---------- Records supplied

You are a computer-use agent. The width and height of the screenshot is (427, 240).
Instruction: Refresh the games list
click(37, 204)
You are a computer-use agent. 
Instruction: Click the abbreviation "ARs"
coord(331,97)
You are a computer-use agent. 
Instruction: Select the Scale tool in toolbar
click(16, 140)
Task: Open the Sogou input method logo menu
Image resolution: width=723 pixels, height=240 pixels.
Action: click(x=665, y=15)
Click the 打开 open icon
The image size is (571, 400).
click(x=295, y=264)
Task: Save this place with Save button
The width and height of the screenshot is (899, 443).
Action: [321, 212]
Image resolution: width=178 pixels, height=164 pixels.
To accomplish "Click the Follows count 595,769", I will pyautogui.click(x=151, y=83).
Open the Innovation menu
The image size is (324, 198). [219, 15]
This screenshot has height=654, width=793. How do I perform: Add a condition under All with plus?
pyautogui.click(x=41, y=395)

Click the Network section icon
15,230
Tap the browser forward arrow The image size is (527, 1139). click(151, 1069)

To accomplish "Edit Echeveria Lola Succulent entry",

--------------------

Task to carry out: Copy each line of the listing above that contains the word "accomplish".

Solution for this problem:
To accomplish "Click the Follows count 595,769", I will pyautogui.click(x=151, y=83).
To accomplish "Edit Echeveria Lola Succulent entry",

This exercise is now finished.